I'm trying to apply the Rootmusic algorithm, as found in Matlab, to
detect sinusoidal components in a blood velocity signal.

I've synthesized a compound sinusoidal test signal that consists of 6
sinusoids, (12 complex exponentials). The signal's positive frequency
components
are given below and its 219 samples long.

Frequency components
0.91, 1.82, 2.73, 3.64, 4.55, 5.46 Hz.
Respective Amplitudes
5.469722684, 2.649544942, 2.960454796, 2.418314605, 1.480919941,
1.86812776
Respective Phase Angles
-2.080504298, -2.743620721, 2.604208101, 1.366778808,
0.610463199, -0.158876205,  2.080504298

The rootmusic function is used as below.

      [X,R] = corrmtx(input_signal,80,'covariance');
      [f,pow] = rootmusic(X,12,200);

This code returns the correct frequency locations of the complex
exponentials but the Powers do not match. Some of the Powers are
negative which seems makes no sense.

f = [ 5.5045; -5.5045; 0.91516; -0.91516; 4.5865; -4.5865; 3.6706;
-3.6706;
2.7529; -2.7529; 1.8317; -1.8317]
pow = [-30.605; 40.492; 120.59; -128.92; -10.432; 98.776]

The algorithm works well through calculating eigenvalues, eigenvectors
and then rooting the polynomial to find the signal component
frequencies but falls over solving linear equations for the powers.
Does anyone know of a problem in the algorithm or in the Matlab
implementation that could explain this?

The algorithm is very sensitive to changing the size of the covariance
matrix. Can anyone shed light on why this is so? The amplitudes of the
powers can jump from 2 digits to 5.

I've followed loads of music/rootmusic threads, hoping for ideas but
they don't seem to go anywhere. Is there a fundamental problem with
the algorithm? The concept of fitting exponentials to a signal seems
like it should be straight forward but then I'm new to this game.

Ta!

______________________________
New DSP Code Snippets Section now Live. Learn more about the reward program for contributors here.

Re: Rootmusic - Rune Allnor - 2003-12-10 18:59:00

d...@hotmail.com (Derrick Rea) wrote in message
news:<5...@posting.google.com>...
> Hi All,
> 
> I'm trying to apply the Rootmusic algorithm, as found in Matlab, to
> detect sinusoidal components in a blood velocity signal.
> 
> I've synthesized a compound sinusoidal test signal that consists of 6
> sinusoids, (12 complex exponentials). The signal's positive frequency
> components
> are given below and its 219 samples long.
> 
> Frequency components
> 0.91, 1.82, 2.73, 3.64, 4.55, 5.46 Hz.

# EXCERPTED RECORDS
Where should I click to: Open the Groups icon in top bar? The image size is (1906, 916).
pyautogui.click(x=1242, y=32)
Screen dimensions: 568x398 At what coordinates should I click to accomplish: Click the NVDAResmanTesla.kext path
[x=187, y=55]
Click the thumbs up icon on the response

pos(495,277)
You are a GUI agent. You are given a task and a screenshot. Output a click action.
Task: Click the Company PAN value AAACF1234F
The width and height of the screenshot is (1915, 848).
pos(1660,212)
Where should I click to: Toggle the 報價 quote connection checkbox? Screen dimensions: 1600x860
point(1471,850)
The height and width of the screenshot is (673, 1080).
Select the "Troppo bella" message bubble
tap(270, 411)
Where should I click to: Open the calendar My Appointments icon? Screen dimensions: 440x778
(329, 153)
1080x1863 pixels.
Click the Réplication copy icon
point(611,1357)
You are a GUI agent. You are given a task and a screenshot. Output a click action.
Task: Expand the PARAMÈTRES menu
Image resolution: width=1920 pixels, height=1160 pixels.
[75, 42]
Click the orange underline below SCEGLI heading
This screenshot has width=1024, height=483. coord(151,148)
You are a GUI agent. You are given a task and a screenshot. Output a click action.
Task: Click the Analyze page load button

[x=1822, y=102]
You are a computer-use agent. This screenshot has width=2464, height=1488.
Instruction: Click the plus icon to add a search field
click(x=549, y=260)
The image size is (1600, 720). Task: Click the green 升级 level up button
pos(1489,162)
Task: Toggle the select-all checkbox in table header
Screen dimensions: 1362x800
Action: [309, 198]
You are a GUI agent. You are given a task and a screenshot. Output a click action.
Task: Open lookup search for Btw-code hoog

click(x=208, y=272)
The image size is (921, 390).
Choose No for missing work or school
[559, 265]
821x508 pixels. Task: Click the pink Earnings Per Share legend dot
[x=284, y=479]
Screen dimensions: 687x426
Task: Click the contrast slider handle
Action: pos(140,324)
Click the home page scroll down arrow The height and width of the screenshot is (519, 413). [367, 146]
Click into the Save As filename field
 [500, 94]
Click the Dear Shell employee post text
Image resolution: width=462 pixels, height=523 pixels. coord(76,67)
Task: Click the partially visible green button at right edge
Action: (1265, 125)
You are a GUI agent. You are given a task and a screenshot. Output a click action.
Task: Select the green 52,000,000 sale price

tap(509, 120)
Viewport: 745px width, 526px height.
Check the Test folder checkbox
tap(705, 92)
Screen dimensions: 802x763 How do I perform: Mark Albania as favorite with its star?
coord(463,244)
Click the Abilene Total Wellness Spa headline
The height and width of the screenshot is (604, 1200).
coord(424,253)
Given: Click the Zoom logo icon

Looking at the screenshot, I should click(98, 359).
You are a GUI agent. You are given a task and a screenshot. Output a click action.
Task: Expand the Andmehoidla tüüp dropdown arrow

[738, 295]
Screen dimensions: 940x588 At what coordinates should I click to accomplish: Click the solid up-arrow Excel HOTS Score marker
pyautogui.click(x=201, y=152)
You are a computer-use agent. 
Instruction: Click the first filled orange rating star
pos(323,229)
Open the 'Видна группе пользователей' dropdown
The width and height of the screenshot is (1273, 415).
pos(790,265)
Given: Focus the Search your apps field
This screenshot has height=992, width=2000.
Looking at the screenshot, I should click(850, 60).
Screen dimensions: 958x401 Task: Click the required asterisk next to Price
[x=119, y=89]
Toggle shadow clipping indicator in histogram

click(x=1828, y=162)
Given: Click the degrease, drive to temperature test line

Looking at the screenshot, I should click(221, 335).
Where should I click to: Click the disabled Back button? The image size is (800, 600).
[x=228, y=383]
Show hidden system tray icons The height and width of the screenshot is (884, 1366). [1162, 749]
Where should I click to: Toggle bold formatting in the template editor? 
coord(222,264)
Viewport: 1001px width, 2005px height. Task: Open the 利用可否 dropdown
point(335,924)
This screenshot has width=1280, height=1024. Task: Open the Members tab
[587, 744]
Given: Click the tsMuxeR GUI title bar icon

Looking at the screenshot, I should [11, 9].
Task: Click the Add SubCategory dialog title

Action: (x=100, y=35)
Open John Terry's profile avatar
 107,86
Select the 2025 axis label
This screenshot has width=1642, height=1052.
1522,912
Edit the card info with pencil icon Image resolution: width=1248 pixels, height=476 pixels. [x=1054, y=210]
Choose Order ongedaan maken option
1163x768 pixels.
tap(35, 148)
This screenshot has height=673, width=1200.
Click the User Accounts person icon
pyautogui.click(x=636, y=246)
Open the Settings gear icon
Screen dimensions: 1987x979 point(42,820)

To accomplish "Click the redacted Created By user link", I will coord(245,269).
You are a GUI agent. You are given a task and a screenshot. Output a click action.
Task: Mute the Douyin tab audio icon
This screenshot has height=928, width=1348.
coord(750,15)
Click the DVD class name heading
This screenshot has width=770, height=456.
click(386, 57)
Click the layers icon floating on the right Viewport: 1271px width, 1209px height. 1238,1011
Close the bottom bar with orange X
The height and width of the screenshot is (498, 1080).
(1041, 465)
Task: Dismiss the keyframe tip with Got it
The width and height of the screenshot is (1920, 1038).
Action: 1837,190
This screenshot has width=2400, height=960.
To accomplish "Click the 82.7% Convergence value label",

# WHAT TO WORK ON
a – Answer these questions about the Rootmusic forum thread:
(i) How many samples long is the synthesized test signal?
(ii) What does the poster say is odd about some of the returned Powers?
(iii) How far can the amplitudes of the powers jump when the covariance matrix size is changed?
b – Retype the stretch of the Rootmusic forum thread from "[X,R] = corrmtx(input_signal,80,'covariance');" through "makes no sense.".

# OUTPUTS
a –
(i) 219 samples.
(ii) Some of them are negative.
(iii) From 2 digits to 5.

b –
[X,R] = corrmtx(input_signal,80,'covariance');
      [f,pow] = rootmusic(X,12,200);

This code returns the correct frequency locations of the complex
exponentials but the Powers do not match. Some of the Powers are
negative which seems makes no sense.